• **Teks Ditampilkan**:
2016

Home » Blog » 2016 » Penelitian Untung vs. Sial Secara Ilmiah

05-10-16

Penelitian Untung vs. Sial Secara Ilmiah



  • Bahasa Indonesia
  • English

Oleh: Vincent Gaspersz, Lean Six Sigma Master Black Belt

Profesor Richard Wiseman dari University of Hertfordshire Inggris, mencoba meneliti hal-hal yang membedakan orang-orang yang beruntung dengan orang-orang yang sial. Wiseman merekrut sekelompok orang yang merasa hidupnya selalu beruntung, dan sekelompok lain yang hidupnya selalu mengalami kesialan. Memang kesan nya seperti main-main, bagaimana mungkin keberuntungan bisa diteliti. Namun ternyata memang orang yang beruntung bertindak berbeda dengan mereka yang sial.

Misalnya, dalam salah satu penelitian “the Luck Project” ini, Wiseman memberikan tugas untuk menghitung berapa jumlah foto dalam koran yang dibagikan kepada dua kelompok tadi. Orang-orang dari kelompok sial memerlukan waktu rata-rata 2 (dua) menit untuk menyelesaikan tugas ini melalui menghitung foto-foto itu satu per satu, mulai dari foto pertama sampai foto terakhir. Sementara mereka dari kelompok Untung hanya perlu beberapa detik saja!

Mengapa dapat cepat? Ya, karena sebelumnya pada halaman kedua Wiseman telah meletakkan tulisan yang kecil berbunyi “berhenti menghitung sekarang! ada 43 gambar di koran ini”. Kelompok sial melewatkan tulisan ini karena asyik menghitung foto-foto itu dalam koran. Bahkan, lebih iseng lagi, di tengah-tengah koran, Wiseman menaruh pesan lain yang bunyinya: “berhenti menghitung sekarang dan bilang ke peneliti Anda menemukan ini, dan menangkan $250!” Lagi-lagi kelompok sial melewatkan pesan tadi, karena keasyikan menghitung foto-foto dalam koran itu, sehingga mengabaikan pesan apapun! Memang benar-benar sial!

Dari penelitian yang diklaimnya ilmiah (scientific) ini, Wiseman menemukan 4 faktor yang membedakan mereka yang beruntung dari yang sial:

  • Sikap terhadap kesempatan atau peluang (opportunity).

Orang beruntung ternyata memang lebih terbuka terhadap kesempatan atau peluang. Mereka lebih peka terhadap adanya kesempatan, pandai menciptakan kesempatan, dan bertindak ketika kesempatan itu datang. Orang beruntung membaca tulisan: OPPORTUNITY IS NOWHERE sebagai: OPPORTUNITY IS NOW HERE—Kesempatan adalah SEKARANG, sedangkan orang sial tetap membaca: OPPORTUNITY IS NOWHERE—kesempatan tidak ada di mana-mana!


Bagaimana hal ini memungkinkan?

• **Soal Latihan 1**:
Tolong keluarkan ulang baris-baris entri di bawah tanpa perubahan, mulai dari baris yang memuat "The image size is (1080, 568)." dan berakhir pada baris yang memuat "Action: click(809, 189)", kedua baris itu ikut disertakan. Gambarnya jangan dimasukkan ke dalam jawaban.
Teks penelitian keberuntungan di atas sama sekali tidak berhubungan dengan entri-entri yang ada.

• **Entri Tersimpan**:
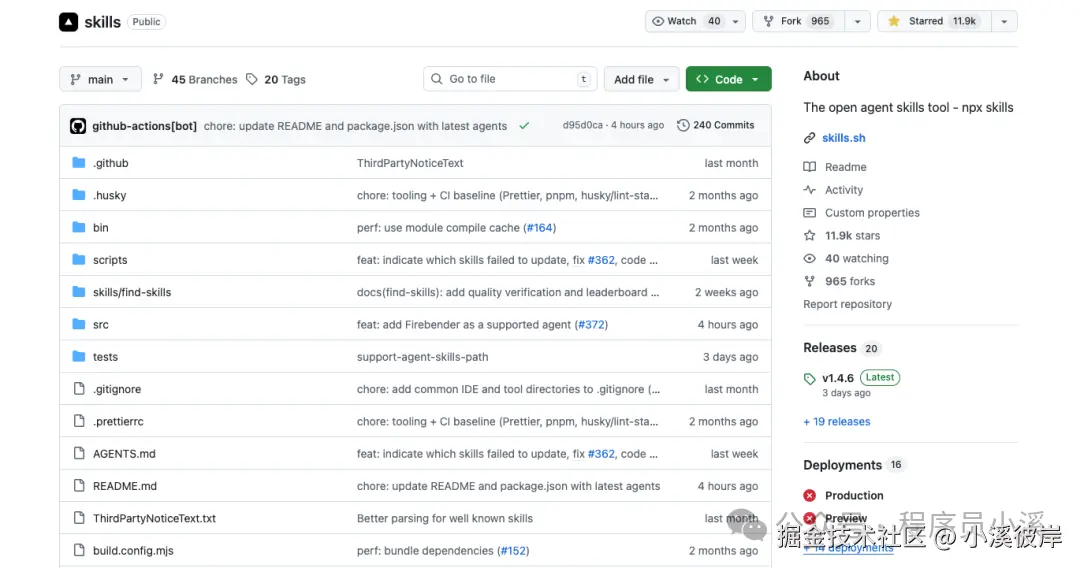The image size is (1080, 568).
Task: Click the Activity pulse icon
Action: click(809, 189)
* * *
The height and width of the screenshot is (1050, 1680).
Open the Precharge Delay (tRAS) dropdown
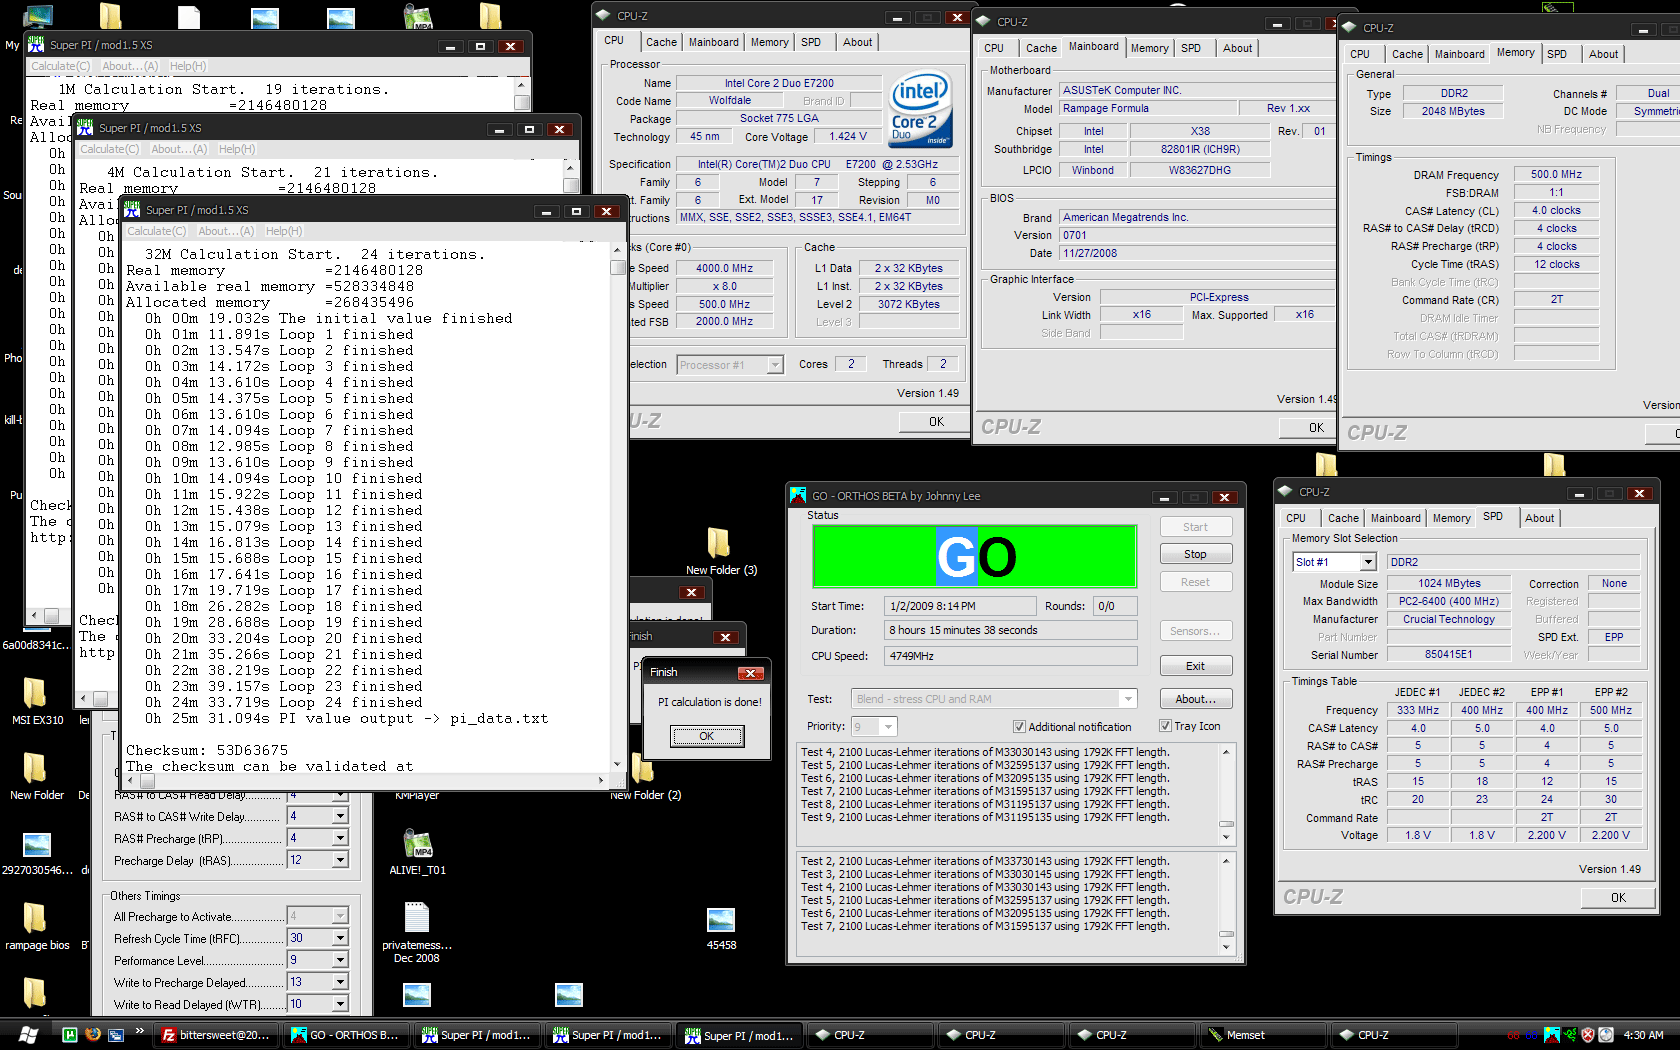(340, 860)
==
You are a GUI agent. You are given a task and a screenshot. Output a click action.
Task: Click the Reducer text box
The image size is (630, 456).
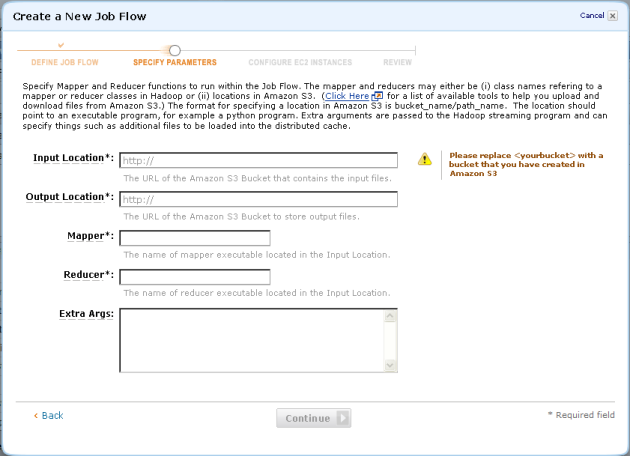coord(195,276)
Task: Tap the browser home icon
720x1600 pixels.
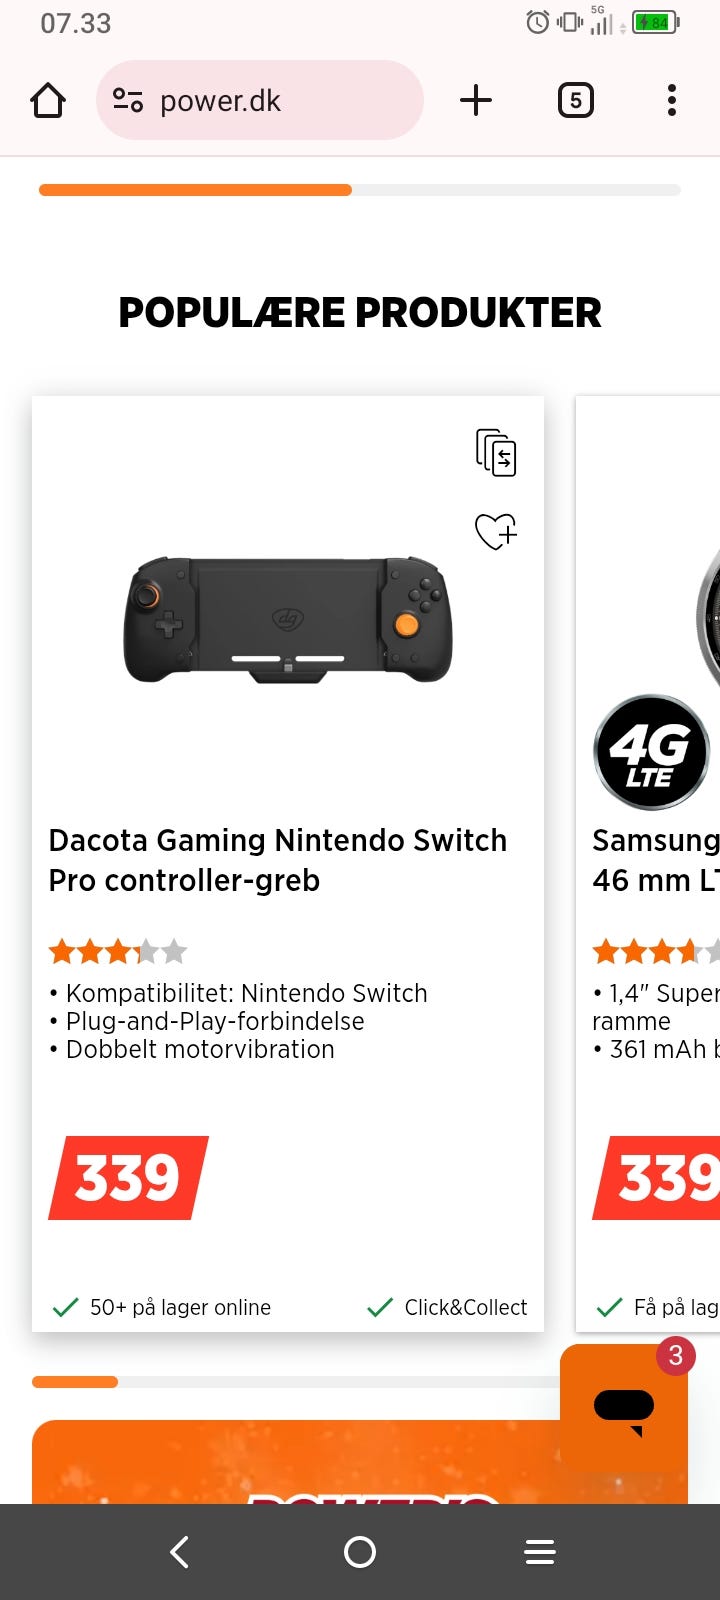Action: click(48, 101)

• **Soal Latihan 2**:
Salin kembali bagian teks penelitian keberuntungan mulai dari "Orang beruntung ternyata" dan berakhir pada "hal ini memungkinkan?", dengan menukar "peka" menjadi "tanggap".

• **Jawaban 1**:
The image size is (1080, 568).
Task: Click the Activity pulse icon
Action: click(809, 189)

• **Jawaban 2**:
Orang beruntung ternyata memang lebih terbuka terhadap kesempatan atau peluang. Mereka lebih tanggap terhadap adanya kesempatan, pandai menciptakan kesempatan, dan bertindak ketika kesempatan itu datang. Orang beruntung membaca tulisan: OPPORTUNITY IS NOWHERE sebagai: OPPORTUNITY IS NOW HERE—Kesempatan adalah SEKARANG, sedangkan orang sial tetap membaca: OPPORTUNITY IS NOWHERE—kesempatan tidak ada di mana-mana!


Bagaimana hal ini memungkinkan?